The first object of this College is to cultivate and maintain the highest principles of surgical practice and ethics.
Obviously there is a close link between maintaining principles and ethics. There has long been an obligation that a doctor seek and accept advice from professional colleagues. This is the peer review. Criticism can be awkward so here is a quote from an article 'Institutional Ethics' which appeared in The Lancet of October 1987:
"Those academic institutions who claim leadership in medicine should now be hard at work devising a system whereby practitioners can maintain the skills and excellence that are fostered in medical schools.
"Secondly, practitioners should be encouraged to look critically at what they themselves are doing, in terms of the need of people for care and cure. The self scrutiny that began with the clinical pathological conferences and infant and maternal mortality conferences, needs to be extended to the daily practice of medicine."
Your peer review carried out by Richard Stewart and Kenneth Menzies and entitled Surgical Standards and Peripheral Surgical Units says that "arguably the most difficult thing for us to cope with has been the explosion of medical technology" and "the College strives to maintain competence in its fellows by fostering continuing education activities "
That is what this scientific meeting is all about and I wish you well as you deal with the complexities and the skills needed to be a surgeon today.
I want to talk more about ethics, that other element named in your first object. Ethics comes from the Greek word which literally means a dwelling or a stall for animals needing protection and shelter. Ethics then becomes the stability and security needed if a person is going to act at all. From there it is only a short step to say ethics is concerned with what holds human society together and what provides the security vital for mature human living.
But there are two destabilising factors which make medical ethics very difficult. One is that we are struggling with the limitations of a well intentioned but contradictory medical legal system trying hard to form logical, humane guidelines for a bewildering and expensive medical technology. The other is that professions, once seen as the trusted repositories of special skills, are now going through the painful process of learning how to be accountable to those who pay for their services. At the moment we seem to have a spate of incompetent doctors and crooked lawyers appearing before disciplinary bodies.
The difficulties have been highlighted by the findings of the 1988 Report of the Cervical Cancer Inquiry. The first finding in part said " there has been a failure adequately to treat a number of patients with cervical CIS at the National Women's Hospital. The outcome of treatment for the majority has been adequate although a significant number were not managed by generally accepted standards over a period of years. For a minority of women their management resulted in persisting disease, the development of invasive cancer and, in some cases, death."

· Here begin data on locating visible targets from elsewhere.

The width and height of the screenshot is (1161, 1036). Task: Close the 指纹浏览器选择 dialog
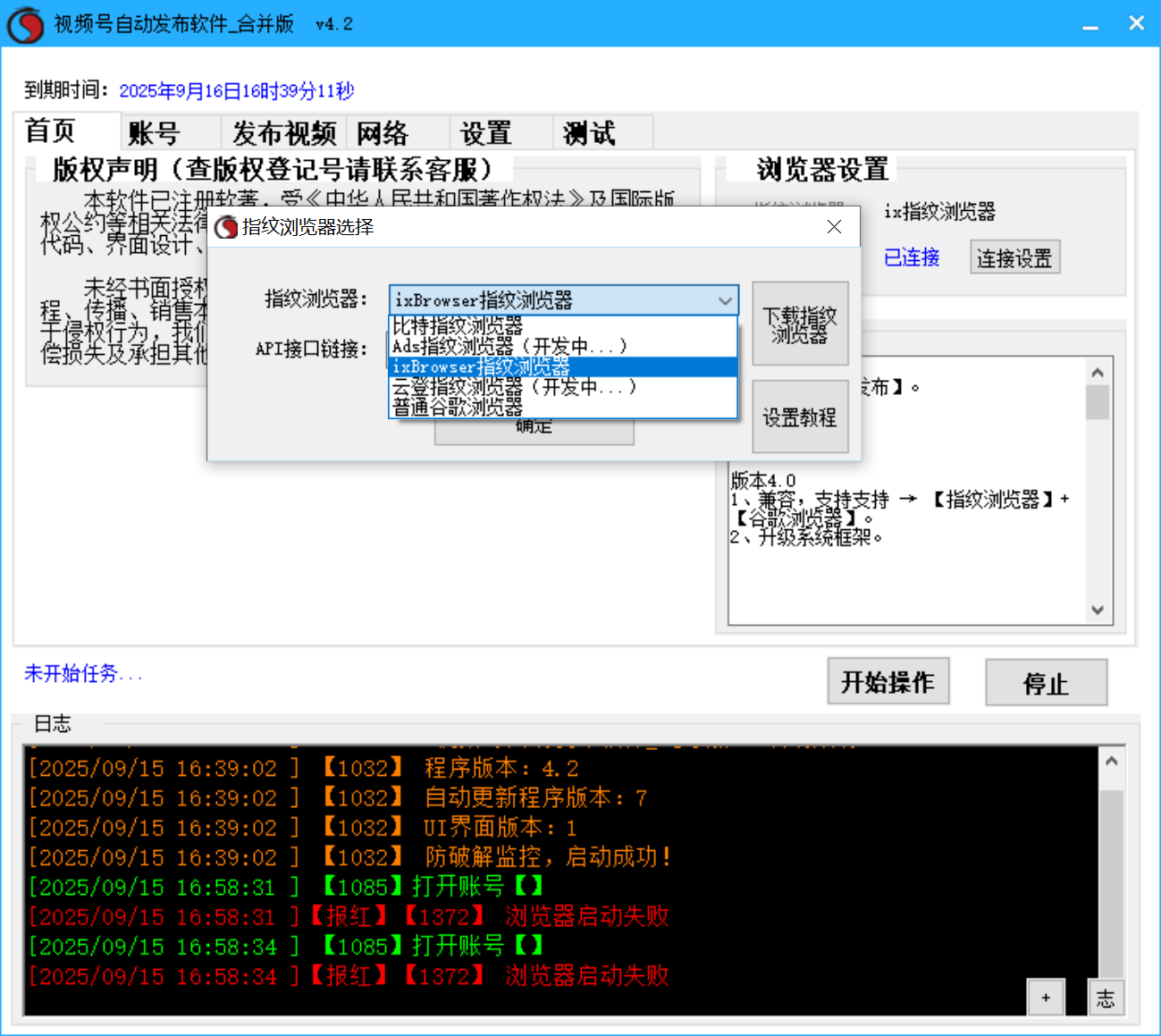coord(834,227)
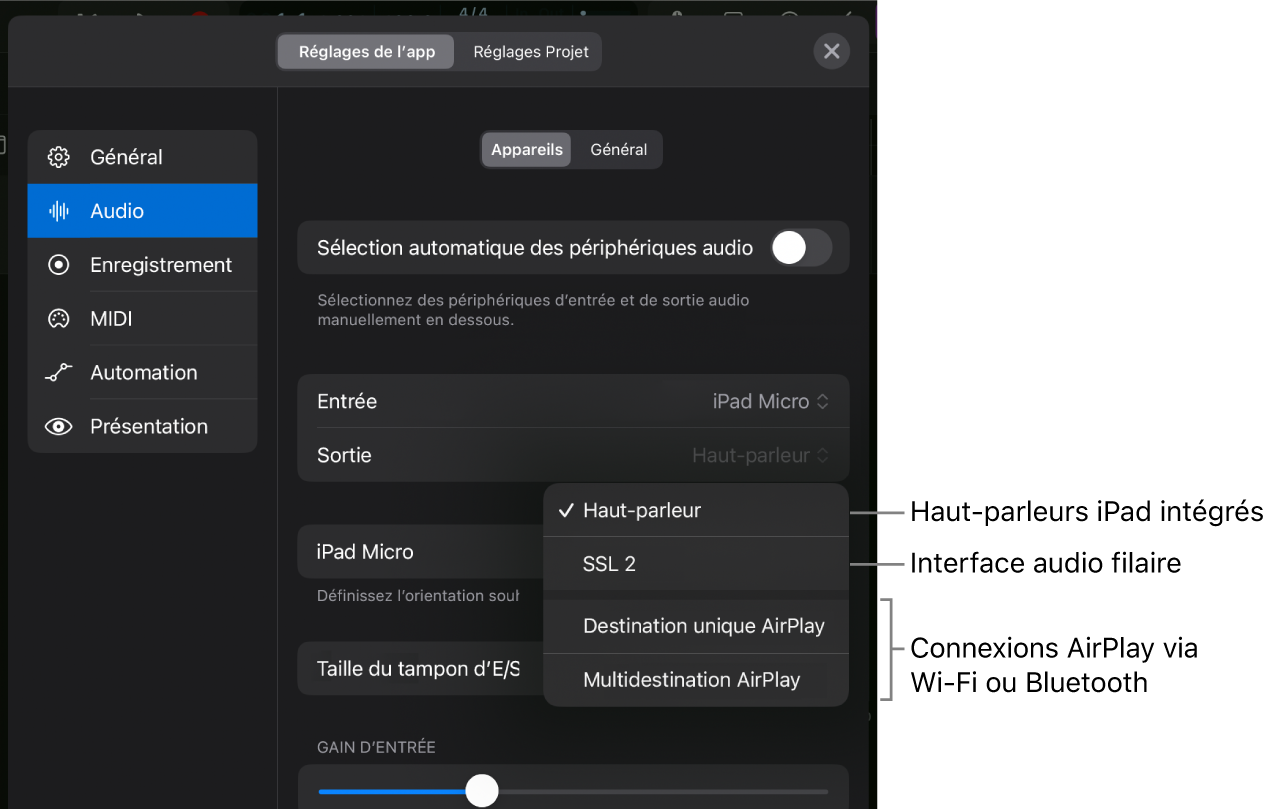This screenshot has width=1274, height=811.
Task: Open the Entrée device dropdown
Action: click(x=772, y=401)
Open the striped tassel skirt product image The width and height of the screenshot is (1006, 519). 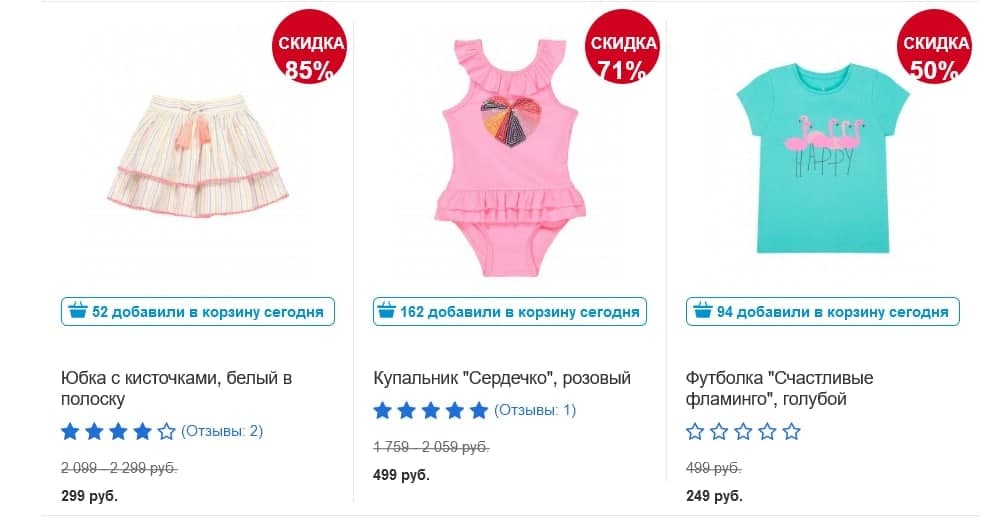197,154
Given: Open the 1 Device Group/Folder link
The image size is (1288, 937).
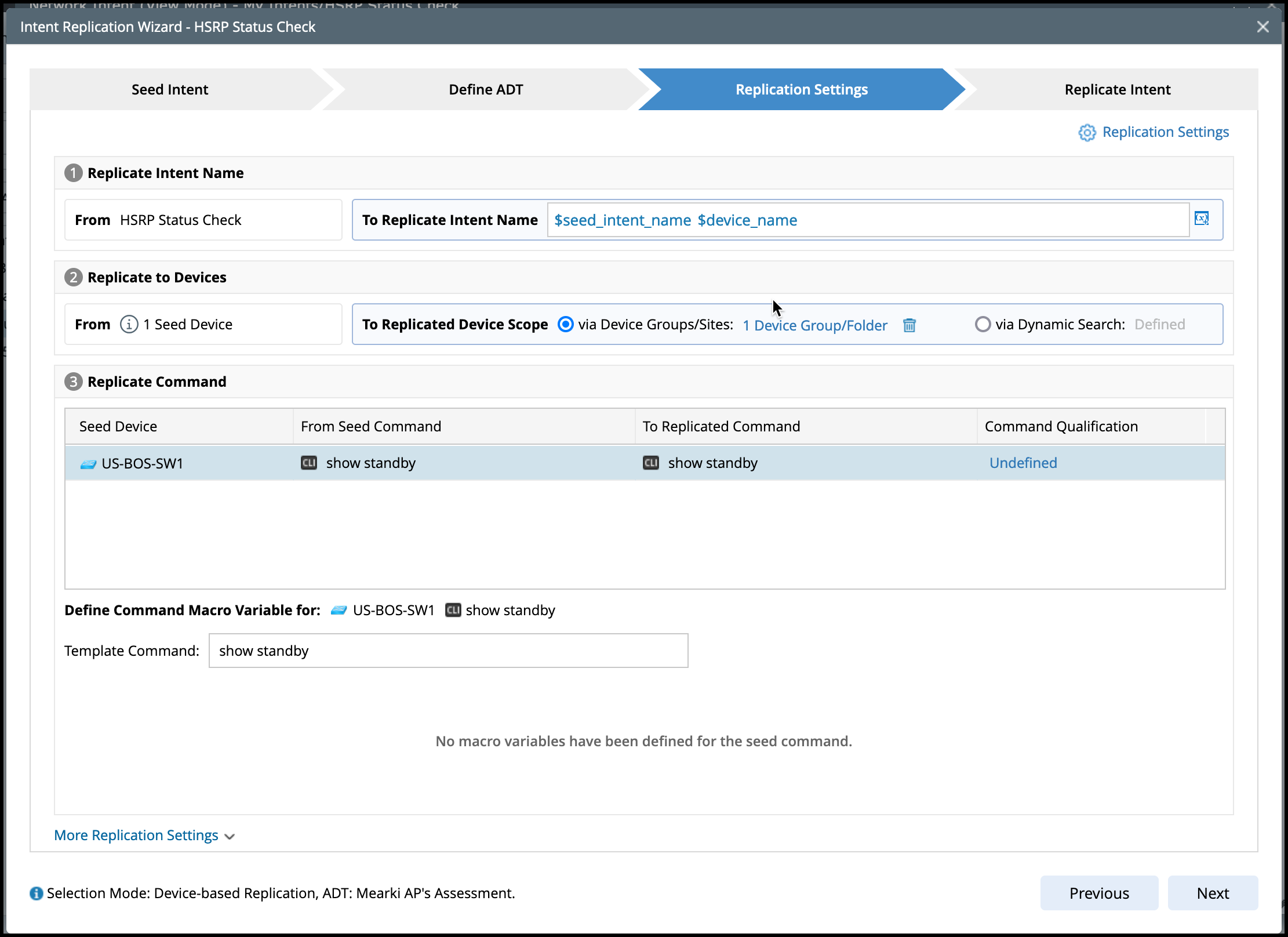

The finding pinpoints the management of the treatment of carcinoma in situ as an issue. Once you use the word management you are talking about allocation of resources, consultation, decision making and where power resides in that process. It raises issues of partnership and whether you are talking about the Treaty of Waitangi, the relationship between husband and wife or the manner in which a doctor relates to a patient you discover that partnership is difficult and may require you to share things you would rather keep to yourself.
Ethics involves making decisions. Traditionally the doctor was regarded as the one who decided what was in the best interests of the patient. There was a tendency to confuse ethics with etiquette and doctors were reluctant to interfere with the work of their colleagues. That traditional view, as you know, has been challenged by the recognition that the patients are usually the best judges of what is in their own best interests provided they are properly informed of the available options.
Patient consent must be informed consent and it must be freely given. A witness at the Cervical Cancer Inquiry who was asked during labour to be part of a research programme said:
"There was no way I felt I could say 'no' I know that other women feel the same way, you are in something completely different, your state of mind is separate from the kind of world of medical research "
Question: You didn't feel at that stage that you could refuse to participate?
Answer: No, no way, because I think it was also in there at that time, a real eagerness and willingness to please, in the hope that the whole thing would go smoothly."
That's an example of coercion, not consent freely given.
I close with Judge Cartwright's final words on ethics and patients' rights:
" I prefer to advocate a system which will encourage better communication between patient and doctor, allow for structured negotiation and mediation, and raise awareness of patients' medical, cultural and family needs. The focus of attention must shift from the doctor to the patient."
To me, that seems to be the basis of a good partnership, and a context in which good ethical decisions can be made.
I wish you well in your very important meeting.